실시예 8 : 멜라닌 양 감소에 관여하는 분비 단백질

실시예 1에서와 같이 배양액 처리된 Melan-a 세포를 배양하면서 멜라닌 양의 감소에 관여하는, 작은 크기 줄기세포들의 분비 단백질을 조사하였다(도 12). 이 때, 배양액 속에 분비된 650 단백질들을 풀문 어세이(Fullmoon assay) 방법을 이용하여 분석하였다.

그 결과를 하기 표에 나타내었다.,

[표 1]

특히, 종래 알려져 있던 단백질 외에도, 본 발명에서 직경이 8㎛이하의 작은 줄기세포로부터 CD32/Fcg Receptor II, 프로게스테론 수용체(Progesterone Receptor), 페리틴(Ferritin), 프로히비틴(Prohibitin), 라미닌B1(LamininB1), 트롬보스폰딘(Thrombospondin), C-ERB-4/HER-4 등의 단백질이 더 분비됨을 확인할 수 있었다.

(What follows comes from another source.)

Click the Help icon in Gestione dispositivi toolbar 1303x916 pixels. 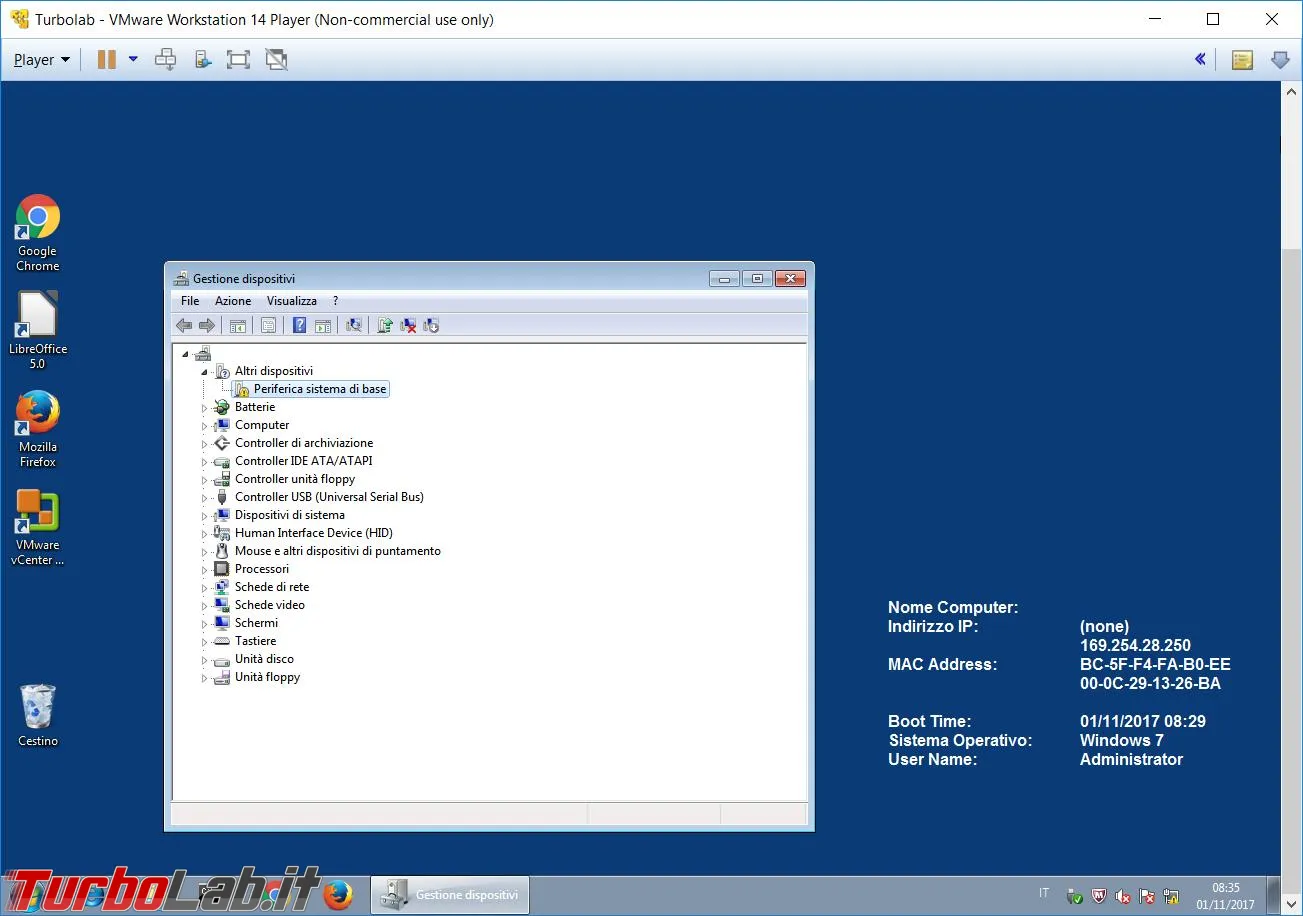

그러므로, 작은 크기의 줄기세포로부터 분비되는 이러한 단백질이 보다 우수한 멜라닌 합성 저해능 및 멜라닌 분해 촉진능에 영향을 끼치는 것으로 생각된다.

실시예 9. 인공피부에서의 멜라닌 양 감소

본 발명자들은 추가로 본 발명에 따른 제대혈 유래 간엽줄기세포 배양액을 인공피부에 처리하여 그 결과를 관찰하였다.

그 결과, 도 13에 도시한 바와 같이, 본 발명의 8㎛ 이하의 세포 배양액을 처리한 그룹에서 배양액 처리 5일 후부터 멜라닌 색소를 나타내는 세포가 현저히 감소하는 것을 관찰할 수 있었다.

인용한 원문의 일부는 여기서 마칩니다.